Did you ever wonder about Peter Pan’s backstory? How did he get to Neverland, why won’t he grow up, why can he fly, what’s up with Captain Hook and the crocodile, and so many other mysteries? Peter and the Starcatcher answers these and many more questions beautifully, with none of the dry, reality-based pragmatism sometimes imposed by adults attempting to explain away childhood’s magical moments.  The story is way too complex to summarize, yet simple enough that the kiddos in the audience have no trouble keeping up. In a nutshell, the play is an adventure on the docks of England, ships on the high seas, and on a faraway island. A nameless orphan boy finds an unexpected friend, the compassionate and strong Molly. Together, the two children (with a little help from their friends) outwit two different bands of evildoers, including the inept pirate Black Stache. In the end, a magical secret is kept safe and the world is (at least temporarily, I’m afraid) saved from unimaginable evil.  The tale give us the genesis of Peter and most of the other fascinating characters in Peter Pan, all delivered with a nice combination of broad humor and sly wit reminiscent of the most sophisticated Warner Brothers cartoons.
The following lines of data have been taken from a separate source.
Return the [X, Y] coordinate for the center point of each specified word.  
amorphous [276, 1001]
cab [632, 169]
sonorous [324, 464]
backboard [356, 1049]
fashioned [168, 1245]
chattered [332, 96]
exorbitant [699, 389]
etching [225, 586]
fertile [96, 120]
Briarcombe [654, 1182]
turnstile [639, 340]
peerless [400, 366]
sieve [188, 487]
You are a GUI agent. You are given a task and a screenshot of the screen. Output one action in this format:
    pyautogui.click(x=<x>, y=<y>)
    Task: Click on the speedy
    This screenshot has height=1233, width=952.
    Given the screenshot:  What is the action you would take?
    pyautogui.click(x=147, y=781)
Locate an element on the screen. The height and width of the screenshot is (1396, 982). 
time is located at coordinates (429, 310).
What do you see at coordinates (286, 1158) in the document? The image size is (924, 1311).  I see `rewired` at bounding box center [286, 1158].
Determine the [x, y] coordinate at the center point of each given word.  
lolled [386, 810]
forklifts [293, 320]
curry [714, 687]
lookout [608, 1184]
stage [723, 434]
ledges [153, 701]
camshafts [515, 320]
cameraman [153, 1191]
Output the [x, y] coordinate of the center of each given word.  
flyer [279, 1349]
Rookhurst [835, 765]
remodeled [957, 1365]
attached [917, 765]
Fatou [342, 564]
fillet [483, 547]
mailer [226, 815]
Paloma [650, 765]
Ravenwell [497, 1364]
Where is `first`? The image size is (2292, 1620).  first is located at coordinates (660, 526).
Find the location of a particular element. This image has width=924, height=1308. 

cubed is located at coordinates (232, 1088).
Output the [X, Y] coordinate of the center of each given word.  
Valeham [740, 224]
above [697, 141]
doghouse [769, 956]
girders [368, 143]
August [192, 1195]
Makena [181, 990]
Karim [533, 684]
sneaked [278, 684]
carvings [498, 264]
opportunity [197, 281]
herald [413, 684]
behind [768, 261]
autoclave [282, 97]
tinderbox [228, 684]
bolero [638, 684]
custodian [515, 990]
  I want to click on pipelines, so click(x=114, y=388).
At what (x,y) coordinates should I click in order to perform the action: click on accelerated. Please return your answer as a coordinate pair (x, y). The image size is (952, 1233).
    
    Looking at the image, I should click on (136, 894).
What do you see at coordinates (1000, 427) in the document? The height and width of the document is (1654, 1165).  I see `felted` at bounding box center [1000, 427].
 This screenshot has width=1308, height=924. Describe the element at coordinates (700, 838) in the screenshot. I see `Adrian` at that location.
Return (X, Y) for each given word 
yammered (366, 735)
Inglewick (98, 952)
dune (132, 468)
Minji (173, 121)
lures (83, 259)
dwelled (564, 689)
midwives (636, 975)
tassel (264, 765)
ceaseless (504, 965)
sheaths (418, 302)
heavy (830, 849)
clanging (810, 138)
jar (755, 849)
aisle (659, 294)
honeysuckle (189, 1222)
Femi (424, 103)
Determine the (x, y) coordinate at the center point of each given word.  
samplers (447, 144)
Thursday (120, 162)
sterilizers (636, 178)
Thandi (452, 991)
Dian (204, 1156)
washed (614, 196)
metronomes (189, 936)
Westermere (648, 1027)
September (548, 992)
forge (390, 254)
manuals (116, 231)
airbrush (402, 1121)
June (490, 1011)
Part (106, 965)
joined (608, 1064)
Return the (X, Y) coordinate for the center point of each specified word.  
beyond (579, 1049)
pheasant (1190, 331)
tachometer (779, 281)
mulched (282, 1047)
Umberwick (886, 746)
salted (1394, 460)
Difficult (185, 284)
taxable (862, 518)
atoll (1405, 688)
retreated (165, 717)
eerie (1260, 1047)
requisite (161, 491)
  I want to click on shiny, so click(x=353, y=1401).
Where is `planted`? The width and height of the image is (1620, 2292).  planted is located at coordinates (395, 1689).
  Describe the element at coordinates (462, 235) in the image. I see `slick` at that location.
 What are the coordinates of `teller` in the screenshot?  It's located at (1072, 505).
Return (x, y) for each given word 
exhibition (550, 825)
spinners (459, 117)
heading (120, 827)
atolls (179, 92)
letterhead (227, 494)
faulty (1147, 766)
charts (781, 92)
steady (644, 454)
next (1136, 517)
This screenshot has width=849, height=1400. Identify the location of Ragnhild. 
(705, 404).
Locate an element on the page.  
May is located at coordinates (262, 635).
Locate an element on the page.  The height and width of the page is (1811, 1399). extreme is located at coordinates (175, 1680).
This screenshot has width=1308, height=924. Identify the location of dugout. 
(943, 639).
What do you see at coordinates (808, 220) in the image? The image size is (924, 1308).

Young actors Canden Clement and Emily Smith have great chemistry as Peter and Wendy. Clement is defiantly pathetic at first, lashing out with palpable anger at everyone around him, but he gradually grows into the hero we know as Peter Pan. Smith shifts gracefully between three modes – friendship, leadership, and motherly, with just enough romance to keep it interesting but not enough to make it awkward. However, it is Noel Oishi (Black Stache) who really steals the show – his odd combination of flamboyance and self-absorption is delivered in a style that wanders from utterly deadpan to over-the-top, and his star turn as a mermaid (who knew they could tap dance?) is not to be missed.

Almost every cast member has at least one sparkling comic moment, but special notice is owed to Robin Michaels, William Ferguson (his Fighting Prawn is hysterical), Heidi Share, and the small but fierce Joanna Galvan. Also not to be missed is the lovely Prudence Dawes, a tiny scene-stealer if ever there was one.

The show’s aura of playful fantasy is set as soon as the lights come up with Leslie Crandall Dawes’ amazing set design – sometimes a pirate ship, sometimes a forested isle, sometimes an undersea grotto – but always a playground for the young at heart. Ward Ramsdell and Anne Kennedy’s lighting design is inspired and lovely, and Spencer Putnam manages the complex lighting cues like a pro. Hannah Early’s work at the keyboard and Brian Lacock’s work on drums add immeasurably to the entire production, providing a range of sound effects in addition to accompanying the musical numbers that pop up occasionally in the play.

If you have kids, take them – but if not, go see Peter and the Starcatcher anyway. It’s a rare treat, and a real ray of sunshine to help with some figuratively and literally dark days ahead.


Peter and the Starcatcher plays at Theatre in the Grove, 2028 Pacific Avenue, Forest Grove through October 15th with performances at 7:30 pm on Friday and Saturday and matinees at 2:30 pm on Sundays.